*RECORDS*

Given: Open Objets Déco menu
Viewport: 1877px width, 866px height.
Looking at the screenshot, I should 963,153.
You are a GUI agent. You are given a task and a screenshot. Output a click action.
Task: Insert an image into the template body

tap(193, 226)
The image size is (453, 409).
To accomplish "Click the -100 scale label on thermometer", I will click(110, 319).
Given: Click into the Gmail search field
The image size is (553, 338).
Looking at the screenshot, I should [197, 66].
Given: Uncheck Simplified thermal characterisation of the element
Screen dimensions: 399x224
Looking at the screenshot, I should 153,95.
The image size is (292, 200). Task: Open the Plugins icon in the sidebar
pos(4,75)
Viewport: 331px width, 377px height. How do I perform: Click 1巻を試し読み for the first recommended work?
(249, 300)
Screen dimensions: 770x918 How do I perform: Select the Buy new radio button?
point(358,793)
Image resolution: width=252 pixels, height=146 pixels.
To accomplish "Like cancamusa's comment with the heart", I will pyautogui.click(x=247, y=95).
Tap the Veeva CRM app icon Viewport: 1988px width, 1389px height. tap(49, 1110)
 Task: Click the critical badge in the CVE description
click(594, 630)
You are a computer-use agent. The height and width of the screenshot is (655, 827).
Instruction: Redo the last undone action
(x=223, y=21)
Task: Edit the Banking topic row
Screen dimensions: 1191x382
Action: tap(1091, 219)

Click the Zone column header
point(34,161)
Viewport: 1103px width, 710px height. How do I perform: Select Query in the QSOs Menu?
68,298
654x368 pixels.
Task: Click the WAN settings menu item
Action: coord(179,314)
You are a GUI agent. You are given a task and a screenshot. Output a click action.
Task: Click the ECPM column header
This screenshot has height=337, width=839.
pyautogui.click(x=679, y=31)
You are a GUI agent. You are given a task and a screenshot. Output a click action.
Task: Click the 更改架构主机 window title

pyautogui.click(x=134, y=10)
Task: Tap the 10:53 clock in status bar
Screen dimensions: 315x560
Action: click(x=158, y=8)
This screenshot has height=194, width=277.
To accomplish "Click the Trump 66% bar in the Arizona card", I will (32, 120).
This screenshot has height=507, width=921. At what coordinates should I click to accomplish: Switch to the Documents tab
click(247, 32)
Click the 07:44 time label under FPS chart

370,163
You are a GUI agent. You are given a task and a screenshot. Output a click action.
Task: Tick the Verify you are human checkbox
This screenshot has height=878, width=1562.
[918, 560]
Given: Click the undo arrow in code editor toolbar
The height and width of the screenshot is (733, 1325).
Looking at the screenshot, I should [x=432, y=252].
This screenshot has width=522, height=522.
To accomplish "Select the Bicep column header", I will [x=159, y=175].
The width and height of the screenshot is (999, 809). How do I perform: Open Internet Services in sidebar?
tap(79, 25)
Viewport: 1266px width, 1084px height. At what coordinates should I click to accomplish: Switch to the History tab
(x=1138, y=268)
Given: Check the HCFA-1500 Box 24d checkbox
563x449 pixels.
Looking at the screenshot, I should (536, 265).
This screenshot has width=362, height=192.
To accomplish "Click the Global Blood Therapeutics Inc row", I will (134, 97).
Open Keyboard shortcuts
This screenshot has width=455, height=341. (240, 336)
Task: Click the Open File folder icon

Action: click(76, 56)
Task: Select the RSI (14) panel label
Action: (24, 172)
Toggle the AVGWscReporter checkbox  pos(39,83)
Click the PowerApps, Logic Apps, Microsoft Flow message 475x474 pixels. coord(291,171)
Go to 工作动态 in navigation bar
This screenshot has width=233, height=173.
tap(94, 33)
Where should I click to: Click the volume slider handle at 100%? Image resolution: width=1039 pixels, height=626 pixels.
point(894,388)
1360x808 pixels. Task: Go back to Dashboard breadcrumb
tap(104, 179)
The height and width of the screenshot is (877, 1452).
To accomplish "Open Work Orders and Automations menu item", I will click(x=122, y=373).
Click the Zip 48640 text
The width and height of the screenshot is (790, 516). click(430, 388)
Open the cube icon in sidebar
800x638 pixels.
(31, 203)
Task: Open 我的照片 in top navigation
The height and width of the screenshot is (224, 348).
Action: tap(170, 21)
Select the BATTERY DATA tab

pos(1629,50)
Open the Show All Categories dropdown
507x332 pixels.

*INSTRUCTIONS FOR THE TASK*
Print out the listing in full, exactly as it appears.

*ANSWER TO THIS PROBLEM*
Given: Open Objets Déco menu
Viewport: 1877px width, 866px height.
Looking at the screenshot, I should 963,153.
You are a GUI agent. You are given a task and a screenshot. Output a click action.
Task: Insert an image into the template body

tap(193, 226)
The image size is (453, 409).
To accomplish "Click the -100 scale label on thermometer", I will click(110, 319).
Given: Click into the Gmail search field
The image size is (553, 338).
Looking at the screenshot, I should [197, 66].
Given: Uncheck Simplified thermal characterisation of the element
Screen dimensions: 399x224
Looking at the screenshot, I should 153,95.
The image size is (292, 200). Task: Open the Plugins icon in the sidebar
pos(4,75)
Viewport: 331px width, 377px height. How do I perform: Click 1巻を試し読み for the first recommended work?
(249, 300)
Screen dimensions: 770x918 How do I perform: Select the Buy new radio button?
point(358,793)
Image resolution: width=252 pixels, height=146 pixels.
To accomplish "Like cancamusa's comment with the heart", I will pyautogui.click(x=247, y=95).
Tap the Veeva CRM app icon Viewport: 1988px width, 1389px height. tap(49, 1110)
 Task: Click the critical badge in the CVE description
click(594, 630)
You are a computer-use agent. The height and width of the screenshot is (655, 827).
Instruction: Redo the last undone action
(x=223, y=21)
Task: Edit the Banking topic row
Screen dimensions: 1191x382
Action: tap(1091, 219)

Click the Zone column header
point(34,161)
Viewport: 1103px width, 710px height. How do I perform: Select Query in the QSOs Menu?
68,298
654x368 pixels.
Task: Click the WAN settings menu item
Action: coord(179,314)
You are a GUI agent. You are given a task and a screenshot. Output a click action.
Task: Click the ECPM column header
This screenshot has height=337, width=839.
pyautogui.click(x=679, y=31)
You are a GUI agent. You are given a task and a screenshot. Output a click action.
Task: Click the 更改架构主机 window title

pyautogui.click(x=134, y=10)
Task: Tap the 10:53 clock in status bar
Screen dimensions: 315x560
Action: click(x=158, y=8)
This screenshot has height=194, width=277.
To accomplish "Click the Trump 66% bar in the Arizona card", I will (32, 120).
This screenshot has height=507, width=921. At what coordinates should I click to accomplish: Switch to the Documents tab
click(247, 32)
Click the 07:44 time label under FPS chart

370,163
You are a GUI agent. You are given a task and a screenshot. Output a click action.
Task: Tick the Verify you are human checkbox
This screenshot has height=878, width=1562.
[918, 560]
Given: Click the undo arrow in code editor toolbar
The height and width of the screenshot is (733, 1325).
Looking at the screenshot, I should [x=432, y=252].
This screenshot has width=522, height=522.
To accomplish "Select the Bicep column header", I will [x=159, y=175].
The width and height of the screenshot is (999, 809). How do I perform: Open Internet Services in sidebar?
tap(79, 25)
Viewport: 1266px width, 1084px height. At what coordinates should I click to accomplish: Switch to the History tab
(x=1138, y=268)
Given: Check the HCFA-1500 Box 24d checkbox
563x449 pixels.
Looking at the screenshot, I should (536, 265).
This screenshot has width=362, height=192.
To accomplish "Click the Global Blood Therapeutics Inc row", I will (134, 97).
Open Keyboard shortcuts
This screenshot has width=455, height=341. (240, 336)
Task: Click the Open File folder icon

Action: click(76, 56)
Task: Select the RSI (14) panel label
Action: (24, 172)
Toggle the AVGWscReporter checkbox  pos(39,83)
Click the PowerApps, Logic Apps, Microsoft Flow message 475x474 pixels. coord(291,171)
Go to 工作动态 in navigation bar
This screenshot has width=233, height=173.
tap(94, 33)
Where should I click to: Click the volume slider handle at 100%? Image resolution: width=1039 pixels, height=626 pixels.
point(894,388)
1360x808 pixels. Task: Go back to Dashboard breadcrumb
tap(104, 179)
The height and width of the screenshot is (877, 1452).
To accomplish "Open Work Orders and Automations menu item", I will click(x=122, y=373).
Click the Zip 48640 text
The width and height of the screenshot is (790, 516). click(430, 388)
Open the cube icon in sidebar
800x638 pixels.
(31, 203)
Task: Open 我的照片 in top navigation
The height and width of the screenshot is (224, 348).
Action: tap(170, 21)
Select the BATTERY DATA tab

pos(1629,50)
Open the Show All Categories dropdown
507x332 pixels.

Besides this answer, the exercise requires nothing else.